The input:
· · · · · · ·
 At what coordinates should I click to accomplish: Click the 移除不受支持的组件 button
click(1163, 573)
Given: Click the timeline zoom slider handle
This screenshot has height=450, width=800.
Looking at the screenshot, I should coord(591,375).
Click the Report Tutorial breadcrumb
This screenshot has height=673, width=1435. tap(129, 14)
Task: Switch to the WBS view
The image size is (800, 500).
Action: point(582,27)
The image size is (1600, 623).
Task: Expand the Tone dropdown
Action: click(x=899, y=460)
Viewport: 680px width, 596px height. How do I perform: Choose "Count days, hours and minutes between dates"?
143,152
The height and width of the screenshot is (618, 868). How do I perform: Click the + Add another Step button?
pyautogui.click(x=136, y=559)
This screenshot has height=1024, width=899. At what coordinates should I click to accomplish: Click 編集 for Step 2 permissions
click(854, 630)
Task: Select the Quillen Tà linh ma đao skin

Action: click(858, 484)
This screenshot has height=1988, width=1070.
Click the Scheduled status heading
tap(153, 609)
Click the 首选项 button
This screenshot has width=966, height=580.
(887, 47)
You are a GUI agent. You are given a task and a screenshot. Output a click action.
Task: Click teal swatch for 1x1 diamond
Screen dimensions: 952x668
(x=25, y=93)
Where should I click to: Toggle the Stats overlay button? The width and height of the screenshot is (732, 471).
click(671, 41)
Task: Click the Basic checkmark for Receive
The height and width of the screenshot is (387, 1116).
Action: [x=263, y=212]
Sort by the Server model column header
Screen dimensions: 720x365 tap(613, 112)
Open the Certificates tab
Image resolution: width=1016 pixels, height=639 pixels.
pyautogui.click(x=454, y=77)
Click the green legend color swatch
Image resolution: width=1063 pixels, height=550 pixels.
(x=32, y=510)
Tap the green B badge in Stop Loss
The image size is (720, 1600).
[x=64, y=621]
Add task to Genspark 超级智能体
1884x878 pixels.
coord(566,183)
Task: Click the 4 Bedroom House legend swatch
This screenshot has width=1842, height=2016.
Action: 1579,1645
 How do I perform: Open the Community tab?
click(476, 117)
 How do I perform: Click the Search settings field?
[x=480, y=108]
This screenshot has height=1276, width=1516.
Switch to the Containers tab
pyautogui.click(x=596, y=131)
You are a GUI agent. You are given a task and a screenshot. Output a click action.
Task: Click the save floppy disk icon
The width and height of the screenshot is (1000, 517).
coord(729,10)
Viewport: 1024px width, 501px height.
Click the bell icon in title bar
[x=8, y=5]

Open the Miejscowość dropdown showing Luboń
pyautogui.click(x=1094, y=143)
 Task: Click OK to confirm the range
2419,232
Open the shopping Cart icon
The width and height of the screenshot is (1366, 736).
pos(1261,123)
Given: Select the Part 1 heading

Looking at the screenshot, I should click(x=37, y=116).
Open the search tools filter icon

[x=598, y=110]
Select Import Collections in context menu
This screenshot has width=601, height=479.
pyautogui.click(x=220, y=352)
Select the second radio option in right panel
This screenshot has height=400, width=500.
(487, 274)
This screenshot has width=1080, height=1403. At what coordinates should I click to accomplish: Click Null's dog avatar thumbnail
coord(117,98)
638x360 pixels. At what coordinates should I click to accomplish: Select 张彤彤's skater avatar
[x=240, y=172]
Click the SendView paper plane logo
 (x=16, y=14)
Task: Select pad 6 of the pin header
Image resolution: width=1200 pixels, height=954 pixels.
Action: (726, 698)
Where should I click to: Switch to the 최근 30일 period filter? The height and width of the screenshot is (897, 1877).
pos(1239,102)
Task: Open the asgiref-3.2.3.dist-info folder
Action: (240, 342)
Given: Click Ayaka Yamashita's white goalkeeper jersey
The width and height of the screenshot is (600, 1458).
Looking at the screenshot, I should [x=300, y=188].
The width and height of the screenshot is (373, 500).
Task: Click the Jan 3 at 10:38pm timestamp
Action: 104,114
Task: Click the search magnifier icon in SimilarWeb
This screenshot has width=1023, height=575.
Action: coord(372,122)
· · · · · · ·
Required work:
Reproduce the material. Keep every word as written.

Answer to this task:
 At what coordinates should I click to accomplish: Click the 移除不受支持的组件 button
click(1163, 573)
Given: Click the timeline zoom slider handle
This screenshot has height=450, width=800.
Looking at the screenshot, I should coord(591,375).
Click the Report Tutorial breadcrumb
This screenshot has height=673, width=1435. tap(129, 14)
Task: Switch to the WBS view
The image size is (800, 500).
Action: point(582,27)
The image size is (1600, 623).
Task: Expand the Tone dropdown
Action: click(x=899, y=460)
Viewport: 680px width, 596px height. How do I perform: Choose "Count days, hours and minutes between dates"?
143,152
The height and width of the screenshot is (618, 868). How do I perform: Click the + Add another Step button?
pyautogui.click(x=136, y=559)
This screenshot has height=1024, width=899. At what coordinates should I click to accomplish: Click 編集 for Step 2 permissions
click(854, 630)
Task: Select the Quillen Tà linh ma đao skin

Action: click(858, 484)
This screenshot has height=1988, width=1070.
Click the Scheduled status heading
tap(153, 609)
Click the 首选项 button
This screenshot has width=966, height=580.
(887, 47)
You are a GUI agent. You are given a task and a screenshot. Output a click action.
Task: Click teal swatch for 1x1 diamond
Screen dimensions: 952x668
(x=25, y=93)
Where should I click to: Toggle the Stats overlay button? The width and height of the screenshot is (732, 471).
click(671, 41)
Task: Click the Basic checkmark for Receive
The height and width of the screenshot is (387, 1116).
Action: [x=263, y=212]
Sort by the Server model column header
Screen dimensions: 720x365 tap(613, 112)
Open the Certificates tab
Image resolution: width=1016 pixels, height=639 pixels.
pyautogui.click(x=454, y=77)
Click the green legend color swatch
Image resolution: width=1063 pixels, height=550 pixels.
(x=32, y=510)
Tap the green B badge in Stop Loss
The image size is (720, 1600).
[x=64, y=621]
Add task to Genspark 超级智能体
1884x878 pixels.
coord(566,183)
Task: Click the 4 Bedroom House legend swatch
This screenshot has width=1842, height=2016.
Action: 1579,1645
 How do I perform: Open the Community tab?
click(476, 117)
 How do I perform: Click the Search settings field?
[x=480, y=108]
This screenshot has height=1276, width=1516.
Switch to the Containers tab
pyautogui.click(x=596, y=131)
You are a GUI agent. You are given a task and a screenshot. Output a click action.
Task: Click the save floppy disk icon
The width and height of the screenshot is (1000, 517).
coord(729,10)
Viewport: 1024px width, 501px height.
Click the bell icon in title bar
[x=8, y=5]

Open the Miejscowość dropdown showing Luboń
pyautogui.click(x=1094, y=143)
 Task: Click OK to confirm the range
2419,232
Open the shopping Cart icon
The width and height of the screenshot is (1366, 736).
pos(1261,123)
Given: Select the Part 1 heading

Looking at the screenshot, I should click(x=37, y=116).
Open the search tools filter icon

[x=598, y=110]
Select Import Collections in context menu
This screenshot has width=601, height=479.
pyautogui.click(x=220, y=352)
Select the second radio option in right panel
This screenshot has height=400, width=500.
(487, 274)
This screenshot has width=1080, height=1403. At what coordinates should I click to accomplish: Click Null's dog avatar thumbnail
coord(117,98)
638x360 pixels. At what coordinates should I click to accomplish: Select 张彤彤's skater avatar
[x=240, y=172]
Click the SendView paper plane logo
 (x=16, y=14)
Task: Select pad 6 of the pin header
Image resolution: width=1200 pixels, height=954 pixels.
Action: (726, 698)
Where should I click to: Switch to the 최근 30일 period filter? The height and width of the screenshot is (897, 1877).
pos(1239,102)
Task: Open the asgiref-3.2.3.dist-info folder
Action: (240, 342)
Given: Click Ayaka Yamashita's white goalkeeper jersey
The width and height of the screenshot is (600, 1458).
Looking at the screenshot, I should [x=300, y=188].
The width and height of the screenshot is (373, 500).
Task: Click the Jan 3 at 10:38pm timestamp
Action: 104,114
Task: Click the search magnifier icon in SimilarWeb
This screenshot has width=1023, height=575.
Action: coord(372,122)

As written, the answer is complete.